How odd my previous two blogs fit so well together, the almost random choice of Collins and his vision of the fool with the tragically random, sudden loss of Mike, whose vision shone with the foolery of Christ, God's conjuror, one-liner supremo, master of comic juxtapositions. The fool, the artist, the priest: funny, each of these describe Mike Yaconelli.
Juxtapositions, of course, is a word Christ and Yaconelli would never use - instead they'd tell an upside-down story to set off fireworks in their listeners' hearts and heads and have them howling in delight as their vision of life changed forever.
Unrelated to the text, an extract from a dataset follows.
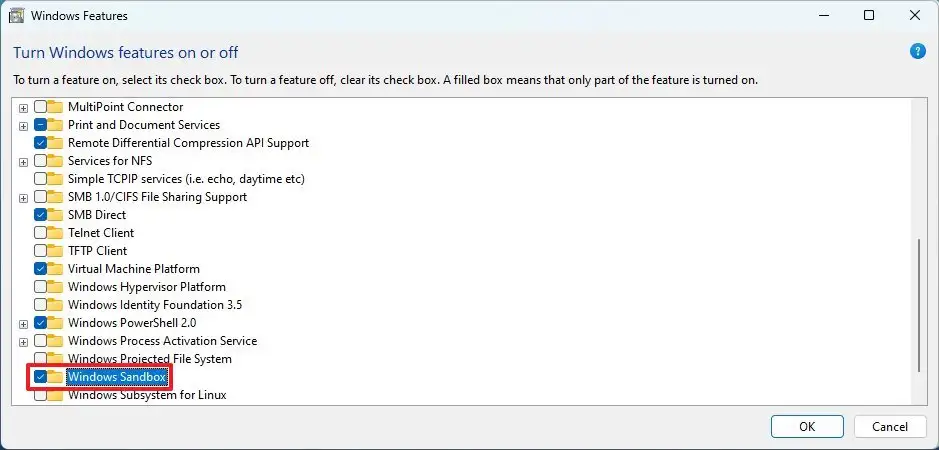Image resolution: width=939 pixels, height=450 pixels.
Task: Select Simple TCPIP services list item
Action: pyautogui.click(x=185, y=179)
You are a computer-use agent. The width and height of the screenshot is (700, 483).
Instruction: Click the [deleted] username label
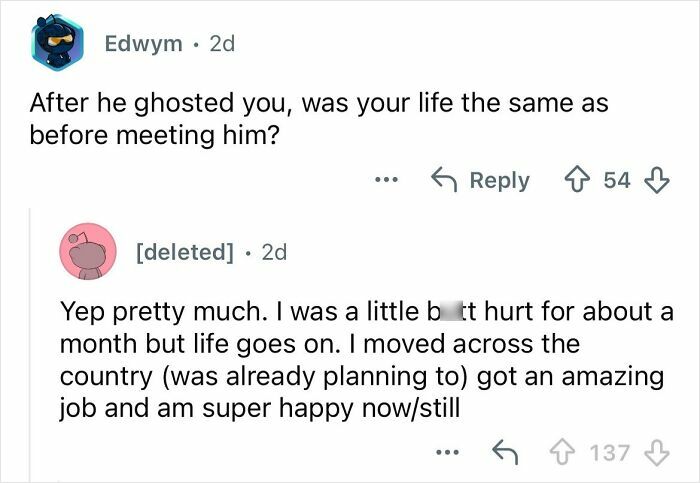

I spoke of Mike in our closing meeting today, a holy time as folk shared more deeply in a group than they ever had in my experience of our church's life. And, apppropriately, I got it wrong. I said he was self-depreciating. Only later when someone asked me what I meant, did I realise I should have said self-deprecating. Not someone who wore himself down: no, stupid - Mike was never a wearer-down, always a builder-up. I meant someone whose vision included the lovingly-honed gift of being able to laugh at one's own quirks and failings. While keeping to the fore a wonderful sense of self-worth through knowing oneself loved by God.
All this makes me remember the truth Yaconelli always held as self-evident: that laughter is heaven's language. Religion without fun is religion without God. There is scant comfort in losing Yaconelli save an awareness of the breadth and depth of the community mourning him, to which I gladly belong. But this weekend as our seventy shared fun and laughter, tears, tiredness and imperfections together, and in our songs and prayers put God at the centre, I felt Mike wasn't far from any of this activity. As his star shone above, I felt that in our humble little way we were keeping his holy foolish fire burning, gathered around a bonfire beneath the colourful flashes of an All Saints Day display.